There’s Still a Gap
by Ali Carmichael, Managing Director and Owner

There’s Still a Gap

How confident are you when you make an important decision about your customer experience? What data are you relying on?

There was likely a moment – a strategy day, a board meeting, a new head of digital – when data became the thing. More of it. Better organised. More visible. And somewhere along the way it also became the assumption: that if you were measuring enough, you were understanding enough.

Dashboards were built. Surveys were sent. Analytics platforms were procured. AI tools were introduced to synthesise it all.

You’re not short of data. That’s not the problem.

The problem is that none of it quite tells you what it feels like to be your customer.

And yet something is still missing. Not more data. A clearer picture of what it actually feels like to be your customer.

There’s a gap between the picture your data paints and the experience your customers are actually having. In my experience working with organisations across the UK, that gap is wider than most people realise – and it tends to show up in five specific places.

The AI Gap

There’s a lot of noise right now around AI and what it can do with customer data. Some of it is justified. AI tools can synthesise large volumes of research quickly, surface patterns, and make information more accessible across an organisation. That has genuine value.

But there’s a risk that’s easy to overlook.

If you feed years of accumulated data into a tool and assume the output is a reliable picture of your customer, you’re making a significant assumption about the quality and currency of what went in. Data ages. Behaviours shift. Research that was valid three years ago may now be quietly steering decisions in the wrong direction.

The more subtle risk is that confidence can grow faster than understanding.

AI-synthesised outputs look polished.
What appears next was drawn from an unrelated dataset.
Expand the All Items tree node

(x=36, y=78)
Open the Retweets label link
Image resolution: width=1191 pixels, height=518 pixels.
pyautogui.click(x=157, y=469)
They reference real research. They feel authoritative. But if that research isn’t being regularly refreshed through direct observation, what you’re looking at is a processed version of the past – not a window into the present.

The AI Gap isn’t a technology problem. It’s the assumption that better processing of existing data is the same as better understanding of real people. A research repository is only as valuable as the human insight going into it – and that insight needs to be ongoing, not historical. The organisations that get the most from AI-assisted research treat their repositories as living resources, not archives.

If your AI tools synthesised everything in your research repository tomorrow, how useful and accurate would that picture of your customer actually be?

The Customer Service Gap

Customer service is a useful signal. When something goes badly wrong, it tends to surface there. But it’s a narrow signal, and it’s worth being clear about what it captures – and what it doesn’t.

The people who contact customer service are the ones who’ve hit a wall hard enough to complain. That’s a small proportion of the people who’ve experienced friction.

Most don’t complain. They find a workaround. They lower their expectations. They quietly decide that’s just how it works. Some abandon the journey altogether and say nothing at all.

What customer service data rarely gives you is context. Someone calls frustrated at a specific point in a process, but the real friction may have started much earlier. Without seeing the whole journey, you end up treating symptoms without ever understanding the cause.

There are positive signals too – moments where something works better than expected, where a small improvement could unlock real value – that never reach customer service at all.

That’s the Customer Service Gap. The loudest voices get heard. The quieter signals – friction never raised, opportunities never surfaced – remain invisible.

If you looked beyond the feedback you receive, how much of your customers’ wider experience do you think you’re actually seeing?

The Analytics Gap

Analytics are very good at telling you what’s happening. Drop-off at checkout. Time on page. Conversion by channel. The data is precise. The what is often clear.

The why is a different matter.

An 8% drop-off at a particular step tells you there’s a problem. It doesn’t tell you whether the form is confusing, the language isn’t landing, trust signals are missing, or people are simply distracted.

You can make educated guesses. You can test and iterate. But without understanding the why, you’re investing time and resource in solutions to a problem you haven’t properly diagnosed.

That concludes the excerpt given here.